The next morning, I went to buy the Oclawaha tickets, while Rectus staid home to pack up our handbags, and, I believe, to sew some buttons on his clothes. He could sew buttons on so strongly that they would never come off again without bringing the piece out with them.

The ticket-office was in a small store, where you could get any kind of alligator or sea-bean combination that the mind could dream of. We had been in there before to look at the things. I found I was in luck, for the storekeeper told me that it was not often that people could get berths on the little Oclawaha steam-boats without engaging them some days ahead; but he had a couple of state-rooms left, for the boat that left Pilatka the next day. I took one room as quick as lightning, and I had just paid for the tickets when Mr. Chipperton and Corny walked in.

"How d' ye do?" said he, as cheerfully as if he had never gone off with another fellow's boat. "Buying tickets for the Oclawaha?"

I had to say yes, and then he wanted to know when we were going. I wasn't very quick to answer; but the storekeeper said:

"He's just taken the last room but one in the boat that leaves Pilatka to-morrow morning."

"And when do you leave here to catch that boat?" said Mr. Chipperton.

"This afternoon,—and stay all night at Pilatka."

"Oh, father! father!" cried Corny, who had been standing with her eyes and ears wide open, all this time, "let's go! let's go!"

"I believe I will," said Mr. Chipperton,—"I believe I will. You say you have one more room. All right. I'll take it. This will be very pleasant, indeed," said he, turning to me. "It will be quite a party. It's ever so much better to go to such places in a party. We've been thinking of going for some time, and I'm so glad I happened in here now. Good-bye. We'll see you this afternoon at the depot."

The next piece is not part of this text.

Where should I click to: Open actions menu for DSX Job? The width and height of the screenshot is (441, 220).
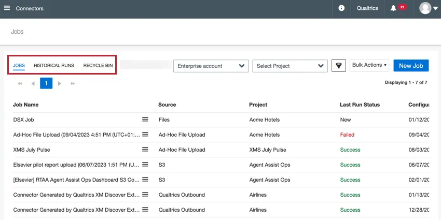(x=145, y=120)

I didn't say anything about being particularly glad, but just as I left the door Corny ran out after me.

"Do you think it would be any good to take a fishing-line?" she cried.

"Guess you'd better," I shouted back, and then I ran home, laughing.

"Here are the tickets!" I cried out to Rectus, "and we've got to be at the station by four o'clock this afternoon. There's no backing out now."

"Who wants to back out?" said Rectus, looking up from his trunk, into which he had been diving.

"Can't say," I answered. "But I know one person who wont back out."

"Who's that?"

"Corny," said I.

Rectus stood up.

"Cor——!" he exclaimed.

"Ny," said I, "and father and mother. They took the only room left,—engaged it while I was there."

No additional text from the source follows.